2026-04-17
We’ve been working a bit with the AWS Marketplace AgentMode feature recently. Its well-enough designed - compare a few specific products that come up in a search list or upload some requirements and find what matches and then dovetail into a proposal and agreement process process. Whether or not a buyer would be convinced to shortlist and or even choose a solution purely on the basis of AgentMode’s analysis is a different question - its probably useful for market research.
Four things stick out a bit funny with AgentMode from our testing.
1) AgentMode can compare a maximum of 5 products (this is a constraint of how many product IDs you
can shove onto the end of a URL like https://aws.amazon.com/marketplace/agentmode/#/?agent=comparison&listingIds=).
Now this in itself isn’t all that strange, a buyer does typically triage to a short list for a deeper dive.
But its problematic if you got to AgentMode from some kind of a search with an AI overview and there were say
100 results and maybe 10-15 of them were analysed by the AI overview feature. You’re forced to break them up
into groups, you can’t do an N-way comparison of a list longer than 5. Maybe with a logged in user they could allow
a list of 10 ?
2) AgentMode seems blissfully unaware when you ask it to compare things that are very different (and are unlikely to be compared in the real world): I’d like to compare an apple, a temple and a boat. Perhaps extreme but you can tell AgentMode to compare some very unlikely things, like a service to help AWS partners GTM, a security ISV product, and an financial markets capital optimization platform:
Putting that together (opens in a new window): The unlikely 3-way comparison between Labra, Drata and Kyriba
AgentMode tries hard to make a comparison. Probably too hard - is that sycophantic AI ? And the comparison isn’t all that helpful. A guardrail that did some kind of “are these even in the same broad category and therefore can be legitimately compared” would probably be useful, even if that was just saving production inferencing costs for AWS themselves or preventing DDoS type overloads from people hitting up AgentMode with malicious payloads (ahem! don’t repeatedly hit that URL for fun).
3) it takes quite a long time to get a full comparison, and if you decide to leave early, you’ll end up with tabulated empty comparisons (this is an issue both with the table on the web which actually progressively but slowly fills - you might have to make a coffee or hit refresh a few times to encourage it, as well as an issue with downloading PDF/CSV which is an interim semi-empty state unless the table itself has been completely filled by the AgentMode researcher).
Here’s some time-lapse screenshots of a reasonable comparison, focusing on the tabulation panel which ultimately brings the comparison together for a user:
15 sec

30 sec

45 sec

60 sec

90 sec

Whats the lesson ? Kick off your comparison and then wait 2-3 mins. Go make a coffee, then collect your results. Otherwise they’re probably going to be incomplete.
The extended lesson is if you have a mix of products in your AgentMode comparison set you’re likely to get faster results for the more common ones, and slower results for the lesser known ones. Be sure to wait long enough for the lesser known ones to compleete via the researcher, else you risk skewing the output towards the more common solutions.
4) the AgentMode “evidence” in the form of its category/feature analysis and evidence is … questionable. The researcher seems to grab highly rated over highly relevant/authoritative URLs and use those to make assessments, even when there is more structured detail in the marketplace entries themselves, and when the sources are potentially biased (eg one vendor writing an “objective” review of products in its space and selectively comparing them against itself to make a point). Here’s two: we are comparing two GRC automation products, Drata vs Delve, and a bunch of the Delve evidence is coming from Sprinto (another GRC automation competitor) including their analysis of Delve vs yet another competitor, Vanta.

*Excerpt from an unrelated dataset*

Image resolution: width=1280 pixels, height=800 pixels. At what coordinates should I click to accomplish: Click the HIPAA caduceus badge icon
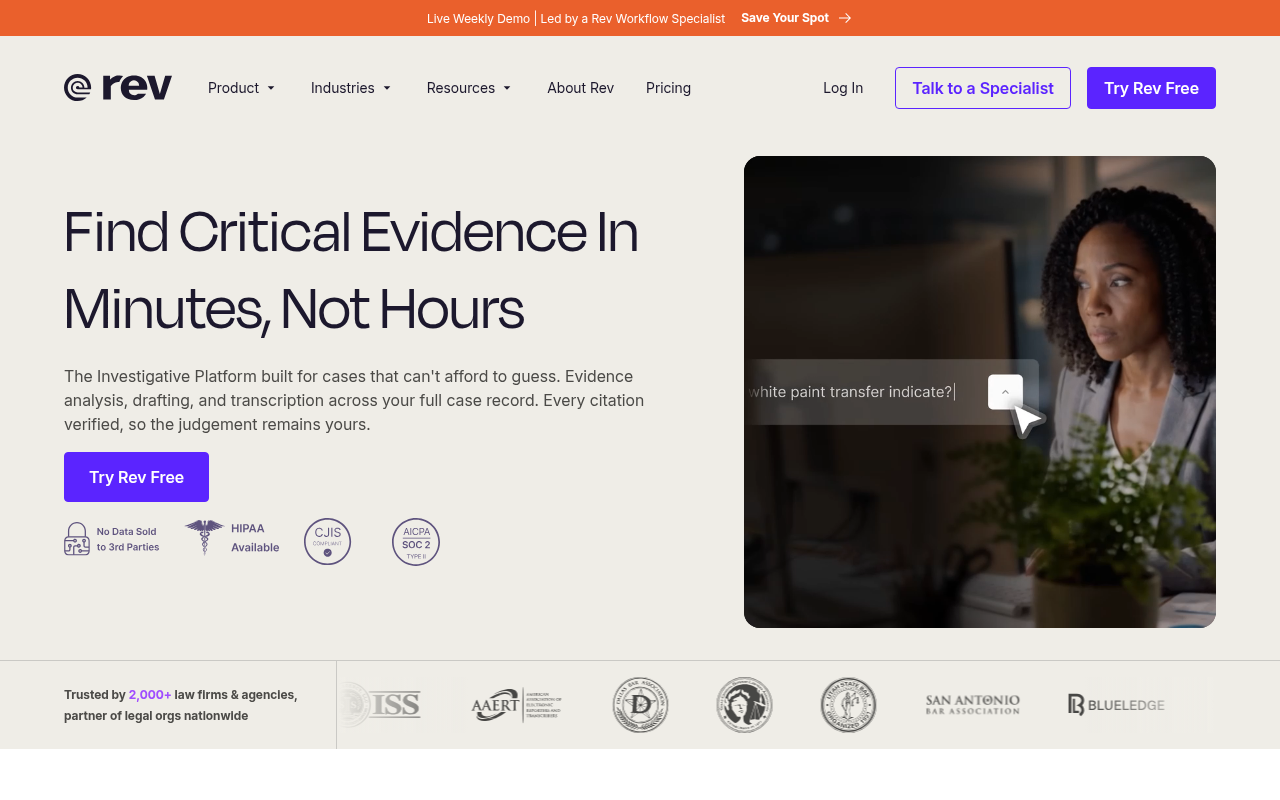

The linkages/reference embedding is not awesome either, but at least you’re getting some evidence for the AgentMode’s conclusions (which is better than some agentic marketplaces where there’s a bare recommendation of a solution with no justification or traceability).
Also apparently AgentMode is caching or cookie-fying what you do in the browser, because your comparison sessions
persist in the project space (https://aws.amazon.com/marketplace/agentmode/#/project/proj-) for some period.
You can’t re-run them but you can edit them or add extra requirements - that feels a bit odd too, or if you were
doing that you’d want to keep the original version and make a modified copy.
In its current form, AgentMode is really AI content analysis, not agentic interaction - while you can poke AgentMode via a carefully constructed URL, its not neatly wrapped as a service (and isn’t under MCP either). To join the dots for agentic commerce, a few more pieces need to be linked up - its probably good that they’re kept separate at this point or agents might just buy random things and put them on your AWS bill.
AgentMode is still a fairly new feature of AWS Marketplace and no doubt it will be improved and extended over time. Still, at this point it seems hard to believe that a buyer with an AWS account would search Marketplace, then approach AgentMode for a comparison or for extended requirements analysis, review its outputs, and on the basis of that step into a contract forming process (whether public or private offer). Perhaps in a agentic commerce world that might be more likely, but for now, AgentMode seems like a convenient supporting/secondary analysis over a direct decision influence.